(Records for the exercise)

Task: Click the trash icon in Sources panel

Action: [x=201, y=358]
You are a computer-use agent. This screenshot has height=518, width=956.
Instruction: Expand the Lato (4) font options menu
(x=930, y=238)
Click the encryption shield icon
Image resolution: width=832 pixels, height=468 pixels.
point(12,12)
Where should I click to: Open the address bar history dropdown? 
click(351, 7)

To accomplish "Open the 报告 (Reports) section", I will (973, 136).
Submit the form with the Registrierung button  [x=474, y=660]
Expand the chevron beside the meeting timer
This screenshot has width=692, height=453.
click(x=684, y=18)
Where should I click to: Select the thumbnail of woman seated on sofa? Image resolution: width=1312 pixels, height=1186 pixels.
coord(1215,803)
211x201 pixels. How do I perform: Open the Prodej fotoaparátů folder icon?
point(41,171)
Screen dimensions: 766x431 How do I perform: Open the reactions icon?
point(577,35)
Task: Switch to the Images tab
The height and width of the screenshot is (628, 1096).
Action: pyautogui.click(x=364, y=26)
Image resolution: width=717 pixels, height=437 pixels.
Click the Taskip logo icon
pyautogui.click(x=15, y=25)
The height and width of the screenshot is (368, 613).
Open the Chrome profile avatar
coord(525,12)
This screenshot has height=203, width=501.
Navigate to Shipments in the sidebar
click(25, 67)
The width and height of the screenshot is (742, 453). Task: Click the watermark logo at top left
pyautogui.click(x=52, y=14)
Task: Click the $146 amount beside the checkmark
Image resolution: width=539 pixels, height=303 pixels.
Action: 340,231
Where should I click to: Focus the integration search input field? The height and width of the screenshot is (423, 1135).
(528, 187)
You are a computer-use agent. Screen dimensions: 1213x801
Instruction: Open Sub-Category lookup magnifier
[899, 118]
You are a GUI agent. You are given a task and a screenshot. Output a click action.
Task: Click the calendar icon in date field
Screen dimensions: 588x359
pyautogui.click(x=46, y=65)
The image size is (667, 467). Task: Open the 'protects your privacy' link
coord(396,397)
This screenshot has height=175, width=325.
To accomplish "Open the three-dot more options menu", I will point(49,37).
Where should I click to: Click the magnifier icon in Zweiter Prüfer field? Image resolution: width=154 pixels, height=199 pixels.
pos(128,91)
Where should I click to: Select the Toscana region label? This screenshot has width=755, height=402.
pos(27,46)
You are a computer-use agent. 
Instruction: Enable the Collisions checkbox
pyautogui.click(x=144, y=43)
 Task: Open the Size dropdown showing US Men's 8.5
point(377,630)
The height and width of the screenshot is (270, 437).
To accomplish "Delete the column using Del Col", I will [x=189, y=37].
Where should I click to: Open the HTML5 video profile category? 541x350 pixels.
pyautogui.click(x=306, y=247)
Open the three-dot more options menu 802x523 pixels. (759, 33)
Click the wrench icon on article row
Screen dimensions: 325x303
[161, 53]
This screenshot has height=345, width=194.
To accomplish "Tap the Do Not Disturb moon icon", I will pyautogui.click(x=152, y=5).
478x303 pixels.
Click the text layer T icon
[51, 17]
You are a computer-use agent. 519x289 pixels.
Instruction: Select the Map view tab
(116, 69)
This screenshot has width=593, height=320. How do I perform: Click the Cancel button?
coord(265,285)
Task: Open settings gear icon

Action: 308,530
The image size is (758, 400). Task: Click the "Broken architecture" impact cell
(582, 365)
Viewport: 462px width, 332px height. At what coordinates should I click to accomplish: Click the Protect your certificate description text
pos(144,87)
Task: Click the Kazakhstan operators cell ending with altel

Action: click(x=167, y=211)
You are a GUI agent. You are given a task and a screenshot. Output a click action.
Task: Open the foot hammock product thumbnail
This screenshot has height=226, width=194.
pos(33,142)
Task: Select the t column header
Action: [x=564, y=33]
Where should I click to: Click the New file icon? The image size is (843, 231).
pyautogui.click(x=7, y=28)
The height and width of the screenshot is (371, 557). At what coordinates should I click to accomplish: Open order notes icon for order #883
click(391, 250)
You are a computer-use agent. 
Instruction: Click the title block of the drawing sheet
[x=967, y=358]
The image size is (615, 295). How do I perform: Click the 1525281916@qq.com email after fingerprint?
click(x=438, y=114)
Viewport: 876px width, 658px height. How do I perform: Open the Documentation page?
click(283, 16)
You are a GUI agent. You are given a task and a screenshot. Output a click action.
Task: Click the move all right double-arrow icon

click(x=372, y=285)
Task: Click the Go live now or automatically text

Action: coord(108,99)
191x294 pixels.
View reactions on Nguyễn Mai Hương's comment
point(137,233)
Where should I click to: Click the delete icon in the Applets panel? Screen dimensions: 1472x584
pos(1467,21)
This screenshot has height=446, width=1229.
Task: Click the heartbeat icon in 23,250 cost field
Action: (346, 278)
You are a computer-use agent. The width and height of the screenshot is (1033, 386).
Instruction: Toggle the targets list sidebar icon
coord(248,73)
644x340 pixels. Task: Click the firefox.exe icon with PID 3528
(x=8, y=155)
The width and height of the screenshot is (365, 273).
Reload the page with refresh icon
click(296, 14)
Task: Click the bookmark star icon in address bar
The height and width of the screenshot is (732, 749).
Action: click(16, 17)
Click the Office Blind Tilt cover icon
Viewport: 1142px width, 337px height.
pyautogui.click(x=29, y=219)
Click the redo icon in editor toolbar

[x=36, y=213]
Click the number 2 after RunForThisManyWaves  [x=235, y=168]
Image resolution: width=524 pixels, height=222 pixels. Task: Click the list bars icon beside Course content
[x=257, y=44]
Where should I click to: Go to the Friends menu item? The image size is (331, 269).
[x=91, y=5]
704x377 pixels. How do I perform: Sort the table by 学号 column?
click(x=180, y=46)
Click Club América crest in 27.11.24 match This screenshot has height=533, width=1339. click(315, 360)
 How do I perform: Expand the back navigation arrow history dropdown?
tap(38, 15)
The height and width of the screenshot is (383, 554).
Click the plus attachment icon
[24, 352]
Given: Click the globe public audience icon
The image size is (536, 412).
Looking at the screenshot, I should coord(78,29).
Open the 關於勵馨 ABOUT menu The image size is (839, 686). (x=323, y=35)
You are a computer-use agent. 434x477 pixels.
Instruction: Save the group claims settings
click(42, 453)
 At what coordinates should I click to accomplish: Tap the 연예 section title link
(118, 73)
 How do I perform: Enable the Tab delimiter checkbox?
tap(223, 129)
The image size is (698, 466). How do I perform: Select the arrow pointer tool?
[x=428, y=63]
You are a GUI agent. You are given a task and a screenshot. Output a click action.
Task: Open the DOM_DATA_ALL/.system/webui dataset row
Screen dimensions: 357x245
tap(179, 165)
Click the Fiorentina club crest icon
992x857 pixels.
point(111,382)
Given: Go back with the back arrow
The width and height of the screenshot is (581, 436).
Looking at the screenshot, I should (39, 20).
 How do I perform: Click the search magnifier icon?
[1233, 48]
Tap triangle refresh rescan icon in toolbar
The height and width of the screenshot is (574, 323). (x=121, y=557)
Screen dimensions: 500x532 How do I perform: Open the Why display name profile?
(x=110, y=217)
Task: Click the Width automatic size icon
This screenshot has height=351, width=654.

(End Records for the exercise)

■ What to do
Above are records; repeat only the lines starting at the line with "The height and width of the screenshot is (270, 437)." and ending at the line with "This screenshot has height=345, width=194.", exactly as they appear, both included.

■ Finished exercise
The height and width of the screenshot is (270, 437).
To accomplish "Delete the column using Del Col", I will [x=189, y=37].
Where should I click to: Open the HTML5 video profile category? 541x350 pixels.
pyautogui.click(x=306, y=247)
Open the three-dot more options menu 802x523 pixels. (759, 33)
Click the wrench icon on article row
Screen dimensions: 325x303
[161, 53]
This screenshot has height=345, width=194.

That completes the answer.